Migrations are putting everything in discussion, especially because they question the existing social order -­‐ that of nation states. Before the states guaranteed rights to their citizens, but now the ones that demand their rights in a state are the ones that are not citizens. We demand rights as human beings, and therefore the idea of citizenship must be rethought. This must be done by states but also by the migrants themselves. Many times, when we organized protests, some migrants told us that we could not demand rights, that we were not citizens of this country, that we were guests. This led to very interesting discussions about what entitles one to rights. It should not be nationality or citizenship, but the condition of being human. Therefore, the idea of social organization has to change (for example, the citizenship of residence has been talked about), and it needs to change the mentality of the people who relate rights to nationality.

> Since the beginning of your activism in favor of migrants, it has been fundamental for you to give a voice to the protagonists of the migratory phenomenon.

Often European “experts” in migration believe they have the right to speak on our behalf.

But the colonizing-­‐colonized mentality does not disappear just because a person is antiracist.

In 2001 there was a process of the Social Forum in Italy, and a national immigration board was created. Migrants from different cities participated, but the Italians had very little regard for their presence. The meetings seemed to be only between them, and they did not even consider the use of the language. Migrants did not speak. After a few months, the migrants who came from different cities got to know and share opinions. We all lived this feeling of exclusion. Thus, one day we decided to create the Committee of Immigrants of Italy, in which only migrants could participate. When we communicated this decision to the Italians of the National Committee they labeled us as racists and separatists. But we needed an environment that allowed us to build our own subjectivity, as in the case of women’s movements, black or indigenous movements.

> How was that experience?

At the first committee meeting there were 50 people, all migrants. For the first time, I saw people who had not spoken at the table meetings. An African colleague asked for the floor and said, “I do not speak Italian very well.” We all laughed and said, “Nobody speaks it well here.” Another colleague said, “I’ll translate what you say.” In the beginning, the committee consisted of only two women, an Albanian colleague and me. It was another difficult element: sexism exists in European movements and the movement of migrants.

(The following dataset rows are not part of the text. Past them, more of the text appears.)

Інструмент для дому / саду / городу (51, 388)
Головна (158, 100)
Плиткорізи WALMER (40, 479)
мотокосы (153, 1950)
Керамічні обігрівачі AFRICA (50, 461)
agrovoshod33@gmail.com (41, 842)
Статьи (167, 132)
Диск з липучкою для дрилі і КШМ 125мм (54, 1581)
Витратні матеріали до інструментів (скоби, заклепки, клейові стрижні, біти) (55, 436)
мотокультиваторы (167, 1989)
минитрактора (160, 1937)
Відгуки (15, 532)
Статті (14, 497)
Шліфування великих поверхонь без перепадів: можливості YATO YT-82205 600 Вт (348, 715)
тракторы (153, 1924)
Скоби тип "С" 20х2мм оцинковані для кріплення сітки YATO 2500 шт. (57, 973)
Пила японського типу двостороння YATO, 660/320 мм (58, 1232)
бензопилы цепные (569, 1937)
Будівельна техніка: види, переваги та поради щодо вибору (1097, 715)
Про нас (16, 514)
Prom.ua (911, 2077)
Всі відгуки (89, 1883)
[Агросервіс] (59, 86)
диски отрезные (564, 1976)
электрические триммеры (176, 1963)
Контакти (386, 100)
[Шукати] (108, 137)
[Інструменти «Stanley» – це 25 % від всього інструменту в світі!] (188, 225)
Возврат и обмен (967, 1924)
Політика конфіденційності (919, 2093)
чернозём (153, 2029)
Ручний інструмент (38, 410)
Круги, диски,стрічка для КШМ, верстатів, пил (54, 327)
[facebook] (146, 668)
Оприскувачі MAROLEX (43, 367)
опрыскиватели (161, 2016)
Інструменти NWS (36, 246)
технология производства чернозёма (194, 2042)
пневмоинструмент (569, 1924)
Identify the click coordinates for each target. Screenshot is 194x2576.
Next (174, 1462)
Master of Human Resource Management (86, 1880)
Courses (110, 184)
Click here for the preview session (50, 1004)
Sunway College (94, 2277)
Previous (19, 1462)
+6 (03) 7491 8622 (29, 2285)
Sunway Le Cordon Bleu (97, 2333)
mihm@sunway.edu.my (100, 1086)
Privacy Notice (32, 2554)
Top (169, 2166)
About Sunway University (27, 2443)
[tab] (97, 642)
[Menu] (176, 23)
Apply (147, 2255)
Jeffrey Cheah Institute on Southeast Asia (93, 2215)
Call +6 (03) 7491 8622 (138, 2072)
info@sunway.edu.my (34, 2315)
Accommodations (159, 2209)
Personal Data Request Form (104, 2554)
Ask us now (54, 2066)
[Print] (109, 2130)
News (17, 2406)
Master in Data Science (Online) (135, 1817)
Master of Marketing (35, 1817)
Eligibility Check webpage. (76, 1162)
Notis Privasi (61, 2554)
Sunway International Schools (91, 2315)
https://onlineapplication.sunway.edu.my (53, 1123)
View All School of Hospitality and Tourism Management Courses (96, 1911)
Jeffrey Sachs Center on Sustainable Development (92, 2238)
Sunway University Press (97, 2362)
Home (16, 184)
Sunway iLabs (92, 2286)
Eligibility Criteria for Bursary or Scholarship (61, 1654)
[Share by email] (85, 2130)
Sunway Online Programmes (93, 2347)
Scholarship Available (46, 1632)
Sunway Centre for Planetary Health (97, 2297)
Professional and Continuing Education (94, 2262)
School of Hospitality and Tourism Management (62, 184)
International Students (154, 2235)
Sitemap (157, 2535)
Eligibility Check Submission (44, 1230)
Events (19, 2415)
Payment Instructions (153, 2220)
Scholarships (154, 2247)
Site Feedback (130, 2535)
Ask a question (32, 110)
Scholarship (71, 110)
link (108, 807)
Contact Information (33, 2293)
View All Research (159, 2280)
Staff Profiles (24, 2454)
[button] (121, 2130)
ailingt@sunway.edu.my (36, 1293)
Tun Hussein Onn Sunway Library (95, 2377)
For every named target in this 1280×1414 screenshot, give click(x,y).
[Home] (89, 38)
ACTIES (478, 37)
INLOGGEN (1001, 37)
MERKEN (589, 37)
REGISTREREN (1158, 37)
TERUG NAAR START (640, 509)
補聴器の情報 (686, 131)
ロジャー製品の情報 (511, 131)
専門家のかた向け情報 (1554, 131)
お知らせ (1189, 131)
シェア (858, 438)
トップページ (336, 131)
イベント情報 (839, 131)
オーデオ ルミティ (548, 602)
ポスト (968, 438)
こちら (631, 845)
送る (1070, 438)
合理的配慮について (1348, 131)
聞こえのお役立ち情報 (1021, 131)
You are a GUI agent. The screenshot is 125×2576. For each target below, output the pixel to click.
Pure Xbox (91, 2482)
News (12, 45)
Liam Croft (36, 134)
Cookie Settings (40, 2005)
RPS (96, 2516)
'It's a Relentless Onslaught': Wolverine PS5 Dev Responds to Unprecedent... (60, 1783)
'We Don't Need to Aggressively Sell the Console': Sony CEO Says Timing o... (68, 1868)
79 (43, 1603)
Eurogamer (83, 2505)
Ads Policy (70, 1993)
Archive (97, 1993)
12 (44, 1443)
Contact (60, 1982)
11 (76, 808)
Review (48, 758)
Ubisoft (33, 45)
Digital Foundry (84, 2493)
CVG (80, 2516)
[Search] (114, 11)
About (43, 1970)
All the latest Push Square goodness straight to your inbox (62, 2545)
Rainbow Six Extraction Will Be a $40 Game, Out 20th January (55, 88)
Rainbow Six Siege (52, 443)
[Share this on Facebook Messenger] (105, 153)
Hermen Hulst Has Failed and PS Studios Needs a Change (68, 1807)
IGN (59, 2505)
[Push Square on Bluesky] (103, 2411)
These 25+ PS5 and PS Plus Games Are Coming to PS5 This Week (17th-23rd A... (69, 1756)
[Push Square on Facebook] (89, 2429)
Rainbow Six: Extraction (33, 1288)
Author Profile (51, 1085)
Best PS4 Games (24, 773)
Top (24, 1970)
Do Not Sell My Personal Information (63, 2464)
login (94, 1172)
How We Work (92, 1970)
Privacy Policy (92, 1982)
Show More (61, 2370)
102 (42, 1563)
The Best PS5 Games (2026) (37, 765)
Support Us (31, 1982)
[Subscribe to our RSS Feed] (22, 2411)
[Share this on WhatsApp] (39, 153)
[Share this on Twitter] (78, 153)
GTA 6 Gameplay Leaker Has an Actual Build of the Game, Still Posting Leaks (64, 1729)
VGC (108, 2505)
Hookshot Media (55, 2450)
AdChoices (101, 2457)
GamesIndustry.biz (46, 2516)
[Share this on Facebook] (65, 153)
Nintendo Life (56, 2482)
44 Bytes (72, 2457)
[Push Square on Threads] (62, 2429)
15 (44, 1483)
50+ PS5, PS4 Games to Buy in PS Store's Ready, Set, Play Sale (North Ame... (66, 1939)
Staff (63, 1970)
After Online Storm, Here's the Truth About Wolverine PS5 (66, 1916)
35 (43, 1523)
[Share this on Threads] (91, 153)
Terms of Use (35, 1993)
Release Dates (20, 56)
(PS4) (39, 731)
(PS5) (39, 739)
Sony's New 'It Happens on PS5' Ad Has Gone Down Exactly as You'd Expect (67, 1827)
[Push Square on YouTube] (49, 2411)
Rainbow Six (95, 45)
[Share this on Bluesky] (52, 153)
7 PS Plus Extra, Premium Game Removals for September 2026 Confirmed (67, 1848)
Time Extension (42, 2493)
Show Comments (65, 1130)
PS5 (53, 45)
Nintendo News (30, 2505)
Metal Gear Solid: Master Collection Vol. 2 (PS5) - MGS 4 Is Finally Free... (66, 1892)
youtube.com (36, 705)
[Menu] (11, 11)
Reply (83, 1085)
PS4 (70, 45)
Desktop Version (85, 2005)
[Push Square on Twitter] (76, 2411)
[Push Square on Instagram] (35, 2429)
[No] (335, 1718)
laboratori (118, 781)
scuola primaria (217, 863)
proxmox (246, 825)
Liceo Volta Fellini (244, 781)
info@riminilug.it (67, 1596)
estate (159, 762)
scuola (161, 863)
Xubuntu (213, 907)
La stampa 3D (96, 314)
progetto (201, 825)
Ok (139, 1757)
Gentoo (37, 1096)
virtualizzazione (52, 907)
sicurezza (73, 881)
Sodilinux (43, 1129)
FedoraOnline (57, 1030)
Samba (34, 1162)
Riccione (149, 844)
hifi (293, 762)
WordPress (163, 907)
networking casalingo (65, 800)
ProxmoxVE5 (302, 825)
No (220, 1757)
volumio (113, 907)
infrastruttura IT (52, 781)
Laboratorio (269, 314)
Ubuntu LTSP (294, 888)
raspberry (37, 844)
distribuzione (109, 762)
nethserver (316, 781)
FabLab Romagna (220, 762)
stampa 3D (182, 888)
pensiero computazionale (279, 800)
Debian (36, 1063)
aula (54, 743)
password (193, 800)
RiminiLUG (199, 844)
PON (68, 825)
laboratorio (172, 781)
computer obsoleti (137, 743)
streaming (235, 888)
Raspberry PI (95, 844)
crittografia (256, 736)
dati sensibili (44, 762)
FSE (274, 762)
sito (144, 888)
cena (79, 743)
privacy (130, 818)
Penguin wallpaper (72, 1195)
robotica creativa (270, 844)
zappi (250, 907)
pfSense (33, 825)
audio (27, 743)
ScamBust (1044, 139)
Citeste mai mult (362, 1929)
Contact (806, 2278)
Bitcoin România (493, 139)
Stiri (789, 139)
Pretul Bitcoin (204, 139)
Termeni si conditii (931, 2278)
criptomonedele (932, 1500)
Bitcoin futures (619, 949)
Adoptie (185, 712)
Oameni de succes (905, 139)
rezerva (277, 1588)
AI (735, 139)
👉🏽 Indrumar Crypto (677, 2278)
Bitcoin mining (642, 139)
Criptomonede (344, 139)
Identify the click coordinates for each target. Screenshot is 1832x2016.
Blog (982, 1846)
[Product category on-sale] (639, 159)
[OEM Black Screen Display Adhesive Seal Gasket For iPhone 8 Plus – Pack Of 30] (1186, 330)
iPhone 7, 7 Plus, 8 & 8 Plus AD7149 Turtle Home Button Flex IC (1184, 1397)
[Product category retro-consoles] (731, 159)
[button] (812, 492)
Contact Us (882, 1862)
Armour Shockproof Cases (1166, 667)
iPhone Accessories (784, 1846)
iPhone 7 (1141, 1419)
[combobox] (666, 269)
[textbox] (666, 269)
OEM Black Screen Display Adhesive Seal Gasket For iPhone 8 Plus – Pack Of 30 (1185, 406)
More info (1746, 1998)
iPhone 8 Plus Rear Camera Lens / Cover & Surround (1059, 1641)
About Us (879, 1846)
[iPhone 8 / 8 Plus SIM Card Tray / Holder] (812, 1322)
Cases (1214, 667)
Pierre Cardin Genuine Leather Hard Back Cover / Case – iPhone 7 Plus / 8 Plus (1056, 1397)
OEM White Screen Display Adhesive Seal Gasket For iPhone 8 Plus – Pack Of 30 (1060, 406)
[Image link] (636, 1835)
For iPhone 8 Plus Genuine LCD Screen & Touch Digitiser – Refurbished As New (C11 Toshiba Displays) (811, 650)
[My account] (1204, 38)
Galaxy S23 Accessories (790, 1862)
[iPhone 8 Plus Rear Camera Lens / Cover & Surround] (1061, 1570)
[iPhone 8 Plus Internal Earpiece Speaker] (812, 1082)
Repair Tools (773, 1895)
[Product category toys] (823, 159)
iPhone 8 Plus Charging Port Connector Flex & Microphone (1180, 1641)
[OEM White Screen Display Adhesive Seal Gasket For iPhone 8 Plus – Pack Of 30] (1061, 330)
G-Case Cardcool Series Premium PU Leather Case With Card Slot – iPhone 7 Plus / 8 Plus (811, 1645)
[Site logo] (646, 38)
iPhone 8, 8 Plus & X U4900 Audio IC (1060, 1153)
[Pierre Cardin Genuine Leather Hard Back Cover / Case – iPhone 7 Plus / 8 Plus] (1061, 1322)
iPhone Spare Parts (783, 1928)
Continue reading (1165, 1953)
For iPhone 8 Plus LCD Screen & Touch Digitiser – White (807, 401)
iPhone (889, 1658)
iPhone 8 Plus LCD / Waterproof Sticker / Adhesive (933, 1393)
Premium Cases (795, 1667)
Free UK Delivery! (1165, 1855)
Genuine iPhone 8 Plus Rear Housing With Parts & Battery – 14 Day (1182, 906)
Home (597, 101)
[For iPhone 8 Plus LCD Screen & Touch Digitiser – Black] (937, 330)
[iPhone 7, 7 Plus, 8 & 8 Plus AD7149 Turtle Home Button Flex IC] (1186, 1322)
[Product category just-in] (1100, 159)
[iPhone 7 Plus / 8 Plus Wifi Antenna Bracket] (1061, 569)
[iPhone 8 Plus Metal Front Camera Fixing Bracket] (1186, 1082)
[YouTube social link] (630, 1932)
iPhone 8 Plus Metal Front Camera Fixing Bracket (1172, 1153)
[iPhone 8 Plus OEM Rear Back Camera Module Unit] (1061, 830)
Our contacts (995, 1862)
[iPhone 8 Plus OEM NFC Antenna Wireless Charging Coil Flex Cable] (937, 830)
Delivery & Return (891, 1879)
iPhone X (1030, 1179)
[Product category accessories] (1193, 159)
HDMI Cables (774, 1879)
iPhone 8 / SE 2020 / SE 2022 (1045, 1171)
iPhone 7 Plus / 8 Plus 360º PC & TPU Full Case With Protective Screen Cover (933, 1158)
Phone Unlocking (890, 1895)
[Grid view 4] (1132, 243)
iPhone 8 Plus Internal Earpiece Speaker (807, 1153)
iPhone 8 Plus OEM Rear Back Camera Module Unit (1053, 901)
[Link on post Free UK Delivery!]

Why do I support this process and still think that it is essential to favor the protagonism of migrants? Because the colonizing mentality of Europeans, of feeling entitled to speak on behalf of migrants, is added to the colonized mentality of migrants, who think that Europeans are better because unfortunately this is what they have taught us in our countries. We also struggled with ourselves, to not only be the ones who tell their story, but to learn and to be able to theorize about migration from our own migratory experiences.

The committee lasted about five years. It was one of the most important experiences in which I participated. Later, political differences were manifested, because being a migrant does not constitute any guarantee of homogeneous thinking. Sometimes, people are surprised that some migrants vote for politicians who have racist positions. There is nothing strange about that: being a migrant does not mean being automatically anti-­‐racist.